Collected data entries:
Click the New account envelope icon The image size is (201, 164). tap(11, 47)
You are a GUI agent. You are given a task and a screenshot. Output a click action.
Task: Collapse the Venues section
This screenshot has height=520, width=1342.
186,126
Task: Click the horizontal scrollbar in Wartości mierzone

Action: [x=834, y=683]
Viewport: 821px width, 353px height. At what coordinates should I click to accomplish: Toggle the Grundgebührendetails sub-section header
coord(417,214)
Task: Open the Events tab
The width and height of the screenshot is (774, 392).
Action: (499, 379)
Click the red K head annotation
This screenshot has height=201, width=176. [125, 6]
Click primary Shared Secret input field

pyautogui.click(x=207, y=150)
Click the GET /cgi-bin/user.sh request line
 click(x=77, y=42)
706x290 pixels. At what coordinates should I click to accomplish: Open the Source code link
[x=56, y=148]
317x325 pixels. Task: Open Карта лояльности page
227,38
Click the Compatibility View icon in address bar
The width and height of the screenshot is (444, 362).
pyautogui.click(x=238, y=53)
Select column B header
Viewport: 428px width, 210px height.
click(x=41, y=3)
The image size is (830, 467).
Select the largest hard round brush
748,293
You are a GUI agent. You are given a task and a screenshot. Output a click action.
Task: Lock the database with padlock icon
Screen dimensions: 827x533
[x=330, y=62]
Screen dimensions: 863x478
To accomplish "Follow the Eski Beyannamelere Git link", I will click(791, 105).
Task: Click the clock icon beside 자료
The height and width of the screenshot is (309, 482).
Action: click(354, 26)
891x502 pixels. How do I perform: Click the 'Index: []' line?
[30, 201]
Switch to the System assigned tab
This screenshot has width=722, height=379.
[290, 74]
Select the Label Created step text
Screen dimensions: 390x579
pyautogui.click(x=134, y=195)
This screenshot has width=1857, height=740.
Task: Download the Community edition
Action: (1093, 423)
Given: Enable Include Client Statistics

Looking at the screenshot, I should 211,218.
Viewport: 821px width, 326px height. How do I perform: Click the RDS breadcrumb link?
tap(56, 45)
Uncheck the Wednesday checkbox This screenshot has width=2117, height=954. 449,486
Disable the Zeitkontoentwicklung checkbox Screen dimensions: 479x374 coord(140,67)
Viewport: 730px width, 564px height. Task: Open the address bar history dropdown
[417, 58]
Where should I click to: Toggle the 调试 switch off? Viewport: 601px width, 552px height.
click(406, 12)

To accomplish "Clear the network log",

*THE PROBLEM*
Emit the records above again, exactly, with no line skipped.

*SOLUTION TO THIS PROBLEM*
Click the New account envelope icon The image size is (201, 164). tap(11, 47)
You are a GUI agent. You are given a task and a screenshot. Output a click action.
Task: Collapse the Venues section
This screenshot has height=520, width=1342.
186,126
Task: Click the horizontal scrollbar in Wartości mierzone

Action: [x=834, y=683]
Viewport: 821px width, 353px height. At what coordinates should I click to accomplish: Toggle the Grundgebührendetails sub-section header
coord(417,214)
Task: Open the Events tab
The width and height of the screenshot is (774, 392).
Action: (499, 379)
Click the red K head annotation
This screenshot has height=201, width=176. [125, 6]
Click primary Shared Secret input field

pyautogui.click(x=207, y=150)
Click the GET /cgi-bin/user.sh request line
 click(x=77, y=42)
706x290 pixels. At what coordinates should I click to accomplish: Open the Source code link
[x=56, y=148]
317x325 pixels. Task: Open Карта лояльности page
227,38
Click the Compatibility View icon in address bar
The width and height of the screenshot is (444, 362).
pyautogui.click(x=238, y=53)
Select column B header
Viewport: 428px width, 210px height.
click(x=41, y=3)
The image size is (830, 467).
Select the largest hard round brush
748,293
You are a GUI agent. You are given a task and a screenshot. Output a click action.
Task: Lock the database with padlock icon
Screen dimensions: 827x533
[x=330, y=62]
Screen dimensions: 863x478
To accomplish "Follow the Eski Beyannamelere Git link", I will click(791, 105).
Task: Click the clock icon beside 자료
The height and width of the screenshot is (309, 482).
Action: click(354, 26)
891x502 pixels. How do I perform: Click the 'Index: []' line?
[30, 201]
Switch to the System assigned tab
This screenshot has width=722, height=379.
[290, 74]
Select the Label Created step text
Screen dimensions: 390x579
pyautogui.click(x=134, y=195)
This screenshot has width=1857, height=740.
Task: Download the Community edition
Action: (1093, 423)
Given: Enable Include Client Statistics

Looking at the screenshot, I should 211,218.
Viewport: 821px width, 326px height. How do I perform: Click the RDS breadcrumb link?
tap(56, 45)
Uncheck the Wednesday checkbox This screenshot has width=2117, height=954. 449,486
Disable the Zeitkontoentwicklung checkbox Screen dimensions: 479x374 coord(140,67)
Viewport: 730px width, 564px height. Task: Open the address bar history dropdown
[417, 58]
Where should I click to: Toggle the 调试 switch off? Viewport: 601px width, 552px height.
click(406, 12)

To accomplish "Clear the network log",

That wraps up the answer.